Job Overview
The Senior Quality Systems Engineer is a pivotal role in the establishment, implementation, and maintenance of our company's quality management system.
This is a unique opportunity to work within a supportive team in a state-of-the-art facility.
Key Responsibilities:
* Ensure compliance with Medical Device Directive 93/42/EEC, Medical Device Regulation 2017/745, FDA Quality System Regulations 21 CFR § 820 & 803, ISO 13485, and ISO 14971.
* Maintain and continuously improve quality management systems.
* Coordinate CAPA, Complaints & Temporary Authorization (Deviations) processes.
* Review and approve Non-conformance, CAPA, and Complaint investigation reports.
* Manage audit schedules, coordinating internal and external audits as necessary.
* Prepare for and manage audits by regulatory bodies.

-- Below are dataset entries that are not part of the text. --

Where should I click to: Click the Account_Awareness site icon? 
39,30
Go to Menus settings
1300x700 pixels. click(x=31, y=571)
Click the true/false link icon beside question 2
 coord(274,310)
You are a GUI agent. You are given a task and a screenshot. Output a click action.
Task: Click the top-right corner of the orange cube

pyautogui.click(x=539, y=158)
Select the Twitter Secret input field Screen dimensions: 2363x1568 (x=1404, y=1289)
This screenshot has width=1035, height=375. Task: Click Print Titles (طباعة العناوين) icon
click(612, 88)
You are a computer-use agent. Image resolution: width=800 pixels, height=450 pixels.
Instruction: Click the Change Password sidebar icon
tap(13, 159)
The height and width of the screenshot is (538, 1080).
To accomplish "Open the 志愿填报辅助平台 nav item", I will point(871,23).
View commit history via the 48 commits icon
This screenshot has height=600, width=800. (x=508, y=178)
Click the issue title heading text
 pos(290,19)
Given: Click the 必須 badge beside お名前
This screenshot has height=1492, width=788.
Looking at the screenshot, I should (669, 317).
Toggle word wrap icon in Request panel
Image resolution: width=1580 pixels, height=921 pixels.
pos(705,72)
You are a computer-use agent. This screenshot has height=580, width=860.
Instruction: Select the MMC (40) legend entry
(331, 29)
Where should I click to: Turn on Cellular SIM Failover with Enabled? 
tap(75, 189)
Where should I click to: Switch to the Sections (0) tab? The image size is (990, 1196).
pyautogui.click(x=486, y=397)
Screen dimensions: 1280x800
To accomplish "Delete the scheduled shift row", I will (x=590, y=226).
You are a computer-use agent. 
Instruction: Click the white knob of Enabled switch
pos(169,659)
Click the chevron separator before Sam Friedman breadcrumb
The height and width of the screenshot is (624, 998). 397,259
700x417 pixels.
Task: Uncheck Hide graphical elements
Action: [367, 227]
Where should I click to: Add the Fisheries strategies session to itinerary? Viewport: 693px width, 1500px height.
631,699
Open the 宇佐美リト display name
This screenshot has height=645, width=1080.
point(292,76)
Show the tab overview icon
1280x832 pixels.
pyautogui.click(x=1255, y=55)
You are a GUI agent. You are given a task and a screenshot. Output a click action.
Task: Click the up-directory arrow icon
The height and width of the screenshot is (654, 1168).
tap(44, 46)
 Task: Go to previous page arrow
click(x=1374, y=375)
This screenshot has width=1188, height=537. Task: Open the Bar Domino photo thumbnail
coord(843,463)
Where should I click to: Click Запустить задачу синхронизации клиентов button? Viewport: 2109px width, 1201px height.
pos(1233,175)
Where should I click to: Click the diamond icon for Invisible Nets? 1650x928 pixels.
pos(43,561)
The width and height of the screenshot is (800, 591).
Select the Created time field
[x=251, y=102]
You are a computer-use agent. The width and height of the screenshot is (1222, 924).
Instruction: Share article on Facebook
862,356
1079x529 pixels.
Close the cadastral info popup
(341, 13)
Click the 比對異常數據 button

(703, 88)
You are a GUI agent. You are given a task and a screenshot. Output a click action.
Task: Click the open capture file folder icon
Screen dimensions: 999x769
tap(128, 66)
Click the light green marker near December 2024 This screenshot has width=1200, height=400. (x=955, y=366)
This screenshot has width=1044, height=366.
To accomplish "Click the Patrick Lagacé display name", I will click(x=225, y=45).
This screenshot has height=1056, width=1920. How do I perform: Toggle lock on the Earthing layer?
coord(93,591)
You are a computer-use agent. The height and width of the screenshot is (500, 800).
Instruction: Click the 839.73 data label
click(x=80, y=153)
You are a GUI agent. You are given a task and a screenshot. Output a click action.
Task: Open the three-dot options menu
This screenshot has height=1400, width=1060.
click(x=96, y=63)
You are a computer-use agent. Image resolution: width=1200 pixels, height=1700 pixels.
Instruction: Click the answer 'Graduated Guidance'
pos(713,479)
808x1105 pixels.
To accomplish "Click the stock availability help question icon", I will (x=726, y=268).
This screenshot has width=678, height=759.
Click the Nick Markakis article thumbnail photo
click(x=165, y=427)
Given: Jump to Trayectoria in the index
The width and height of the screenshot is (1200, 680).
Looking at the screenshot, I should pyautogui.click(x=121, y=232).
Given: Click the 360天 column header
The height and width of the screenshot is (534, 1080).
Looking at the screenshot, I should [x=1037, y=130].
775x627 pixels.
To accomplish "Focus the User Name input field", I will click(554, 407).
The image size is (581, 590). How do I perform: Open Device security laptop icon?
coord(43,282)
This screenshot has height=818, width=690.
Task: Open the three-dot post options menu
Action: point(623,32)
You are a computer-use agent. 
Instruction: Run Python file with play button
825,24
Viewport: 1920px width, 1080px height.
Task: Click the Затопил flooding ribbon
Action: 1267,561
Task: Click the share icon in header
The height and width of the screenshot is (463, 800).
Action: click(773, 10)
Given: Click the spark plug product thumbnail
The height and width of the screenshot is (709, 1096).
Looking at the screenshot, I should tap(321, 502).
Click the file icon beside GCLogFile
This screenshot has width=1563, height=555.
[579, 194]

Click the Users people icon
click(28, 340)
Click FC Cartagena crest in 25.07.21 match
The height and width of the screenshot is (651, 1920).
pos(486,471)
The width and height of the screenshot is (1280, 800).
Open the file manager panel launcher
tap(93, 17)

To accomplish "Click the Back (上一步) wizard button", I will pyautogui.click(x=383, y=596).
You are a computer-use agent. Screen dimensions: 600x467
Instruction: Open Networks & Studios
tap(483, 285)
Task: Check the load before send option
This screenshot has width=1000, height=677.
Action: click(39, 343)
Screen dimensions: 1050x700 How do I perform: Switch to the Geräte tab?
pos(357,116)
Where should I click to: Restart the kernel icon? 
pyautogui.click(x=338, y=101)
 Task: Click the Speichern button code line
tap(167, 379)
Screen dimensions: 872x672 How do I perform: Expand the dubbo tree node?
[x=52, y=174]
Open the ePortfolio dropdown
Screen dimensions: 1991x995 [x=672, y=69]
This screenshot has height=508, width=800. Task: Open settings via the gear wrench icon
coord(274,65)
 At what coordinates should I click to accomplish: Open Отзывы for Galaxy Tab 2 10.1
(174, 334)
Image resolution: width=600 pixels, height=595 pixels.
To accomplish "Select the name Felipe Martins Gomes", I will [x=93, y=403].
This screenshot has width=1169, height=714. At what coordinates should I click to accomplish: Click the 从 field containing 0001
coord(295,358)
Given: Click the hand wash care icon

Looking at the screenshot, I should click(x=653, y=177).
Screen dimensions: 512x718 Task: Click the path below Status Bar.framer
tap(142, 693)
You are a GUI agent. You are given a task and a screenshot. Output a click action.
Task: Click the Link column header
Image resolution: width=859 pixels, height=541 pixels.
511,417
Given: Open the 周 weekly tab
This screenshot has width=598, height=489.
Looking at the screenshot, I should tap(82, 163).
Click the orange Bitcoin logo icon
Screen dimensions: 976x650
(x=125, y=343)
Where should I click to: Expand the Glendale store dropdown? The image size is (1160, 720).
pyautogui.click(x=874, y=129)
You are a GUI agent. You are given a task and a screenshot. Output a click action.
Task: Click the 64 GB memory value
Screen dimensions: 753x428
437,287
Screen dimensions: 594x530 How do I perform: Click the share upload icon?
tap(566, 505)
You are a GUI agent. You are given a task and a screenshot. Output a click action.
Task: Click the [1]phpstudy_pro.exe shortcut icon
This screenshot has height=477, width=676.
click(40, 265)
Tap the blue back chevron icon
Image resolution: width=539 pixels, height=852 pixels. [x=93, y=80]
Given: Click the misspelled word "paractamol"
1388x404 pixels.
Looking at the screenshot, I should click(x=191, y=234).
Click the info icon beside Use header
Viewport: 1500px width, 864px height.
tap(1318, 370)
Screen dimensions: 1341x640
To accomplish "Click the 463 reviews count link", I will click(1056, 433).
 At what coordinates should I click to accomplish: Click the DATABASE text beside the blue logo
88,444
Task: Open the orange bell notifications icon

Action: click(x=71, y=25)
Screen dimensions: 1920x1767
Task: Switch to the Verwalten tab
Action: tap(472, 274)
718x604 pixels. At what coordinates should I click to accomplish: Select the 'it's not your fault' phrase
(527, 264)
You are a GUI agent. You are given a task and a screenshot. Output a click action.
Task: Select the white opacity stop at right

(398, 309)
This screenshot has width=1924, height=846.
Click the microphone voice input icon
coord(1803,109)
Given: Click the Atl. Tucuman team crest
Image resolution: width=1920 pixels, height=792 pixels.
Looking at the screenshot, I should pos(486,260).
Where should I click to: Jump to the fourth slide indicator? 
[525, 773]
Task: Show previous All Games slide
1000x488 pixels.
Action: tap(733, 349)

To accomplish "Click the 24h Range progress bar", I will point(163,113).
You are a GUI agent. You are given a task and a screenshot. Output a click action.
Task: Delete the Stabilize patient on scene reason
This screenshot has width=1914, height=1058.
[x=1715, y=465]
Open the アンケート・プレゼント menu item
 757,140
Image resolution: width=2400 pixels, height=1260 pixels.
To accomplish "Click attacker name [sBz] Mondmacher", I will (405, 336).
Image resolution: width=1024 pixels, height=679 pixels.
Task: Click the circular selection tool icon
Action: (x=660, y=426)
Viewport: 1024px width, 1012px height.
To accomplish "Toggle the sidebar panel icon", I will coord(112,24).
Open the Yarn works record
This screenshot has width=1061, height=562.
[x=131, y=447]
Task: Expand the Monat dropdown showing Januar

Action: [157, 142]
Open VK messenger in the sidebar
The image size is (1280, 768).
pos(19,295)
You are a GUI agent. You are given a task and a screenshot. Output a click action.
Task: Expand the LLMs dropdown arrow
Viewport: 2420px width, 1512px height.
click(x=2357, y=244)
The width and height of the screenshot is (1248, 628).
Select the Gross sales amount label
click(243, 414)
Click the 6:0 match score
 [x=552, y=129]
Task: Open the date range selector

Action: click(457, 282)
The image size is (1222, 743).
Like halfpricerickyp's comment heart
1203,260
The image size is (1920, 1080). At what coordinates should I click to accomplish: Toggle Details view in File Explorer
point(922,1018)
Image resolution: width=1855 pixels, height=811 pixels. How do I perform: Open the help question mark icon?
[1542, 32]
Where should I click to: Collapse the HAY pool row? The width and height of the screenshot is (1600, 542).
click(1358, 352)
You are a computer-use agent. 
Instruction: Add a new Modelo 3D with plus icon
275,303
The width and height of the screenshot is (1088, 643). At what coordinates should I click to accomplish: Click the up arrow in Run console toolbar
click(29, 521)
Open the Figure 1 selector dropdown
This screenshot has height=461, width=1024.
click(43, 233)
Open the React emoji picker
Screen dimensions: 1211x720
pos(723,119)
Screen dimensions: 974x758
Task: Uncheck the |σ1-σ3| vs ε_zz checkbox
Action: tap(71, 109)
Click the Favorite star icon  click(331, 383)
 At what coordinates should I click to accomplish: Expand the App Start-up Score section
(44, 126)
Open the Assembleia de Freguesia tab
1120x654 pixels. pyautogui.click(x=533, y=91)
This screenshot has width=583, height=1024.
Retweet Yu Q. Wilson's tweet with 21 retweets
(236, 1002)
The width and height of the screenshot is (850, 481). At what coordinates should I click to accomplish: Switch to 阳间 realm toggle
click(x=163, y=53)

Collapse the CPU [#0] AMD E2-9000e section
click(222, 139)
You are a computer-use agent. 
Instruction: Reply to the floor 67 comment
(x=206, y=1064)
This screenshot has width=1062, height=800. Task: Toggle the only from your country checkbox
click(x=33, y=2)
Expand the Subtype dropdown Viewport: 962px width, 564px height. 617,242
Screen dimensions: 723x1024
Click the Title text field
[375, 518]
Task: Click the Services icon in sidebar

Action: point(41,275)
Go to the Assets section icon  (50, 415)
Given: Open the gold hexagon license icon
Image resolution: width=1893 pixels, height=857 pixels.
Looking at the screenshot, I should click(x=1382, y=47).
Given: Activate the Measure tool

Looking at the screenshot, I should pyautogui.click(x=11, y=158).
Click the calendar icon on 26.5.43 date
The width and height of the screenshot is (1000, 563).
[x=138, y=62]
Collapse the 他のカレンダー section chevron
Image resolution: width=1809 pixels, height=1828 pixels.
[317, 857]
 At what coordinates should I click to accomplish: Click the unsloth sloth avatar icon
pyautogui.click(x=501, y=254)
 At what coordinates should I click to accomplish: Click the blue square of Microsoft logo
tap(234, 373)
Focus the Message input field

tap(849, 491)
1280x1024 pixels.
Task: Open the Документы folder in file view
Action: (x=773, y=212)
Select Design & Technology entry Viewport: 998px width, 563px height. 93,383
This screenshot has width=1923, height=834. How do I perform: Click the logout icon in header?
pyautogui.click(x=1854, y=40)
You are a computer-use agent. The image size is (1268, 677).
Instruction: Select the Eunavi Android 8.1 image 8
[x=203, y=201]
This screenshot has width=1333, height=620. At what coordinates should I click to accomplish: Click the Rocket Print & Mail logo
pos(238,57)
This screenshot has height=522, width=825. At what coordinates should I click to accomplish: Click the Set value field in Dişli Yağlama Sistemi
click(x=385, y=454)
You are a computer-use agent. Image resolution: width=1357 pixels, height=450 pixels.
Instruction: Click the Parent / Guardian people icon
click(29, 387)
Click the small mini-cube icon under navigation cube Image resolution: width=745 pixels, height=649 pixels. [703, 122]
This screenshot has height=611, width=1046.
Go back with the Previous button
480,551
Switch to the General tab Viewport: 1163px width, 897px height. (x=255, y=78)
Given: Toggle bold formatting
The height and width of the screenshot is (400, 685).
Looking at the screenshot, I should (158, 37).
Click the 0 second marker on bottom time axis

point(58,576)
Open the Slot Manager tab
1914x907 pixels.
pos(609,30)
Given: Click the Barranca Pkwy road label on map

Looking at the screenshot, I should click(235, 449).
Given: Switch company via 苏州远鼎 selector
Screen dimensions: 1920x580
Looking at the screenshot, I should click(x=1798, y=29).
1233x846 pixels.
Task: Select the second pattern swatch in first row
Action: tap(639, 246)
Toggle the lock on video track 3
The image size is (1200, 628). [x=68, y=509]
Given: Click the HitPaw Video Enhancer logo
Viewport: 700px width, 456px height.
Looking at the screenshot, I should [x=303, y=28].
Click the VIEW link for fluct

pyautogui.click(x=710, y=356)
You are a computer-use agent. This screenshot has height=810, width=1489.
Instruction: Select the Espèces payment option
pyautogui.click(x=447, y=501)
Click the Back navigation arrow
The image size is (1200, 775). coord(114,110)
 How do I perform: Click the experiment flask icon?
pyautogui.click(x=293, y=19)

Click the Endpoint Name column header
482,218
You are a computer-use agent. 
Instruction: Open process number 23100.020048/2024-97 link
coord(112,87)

* Collect and analyze quality systems data to generate timely monthly reports, etc.
Requirements:
* Education to a Diploma Level in an Engineering, Science, or Quality Assurance discipline.
* Training/Qualification in Quality Systems, Complaints, and CAPA is highly desirable.
* A minimum of five years' experience in the medical device industry.
* Familiarity with ISO 13485, ISO 14971, Medical Device Regulation 2017/745, and FDA QSRs is required.
* Experience in managing quality systems activities, particularly Complaints and CAPA, is desirable.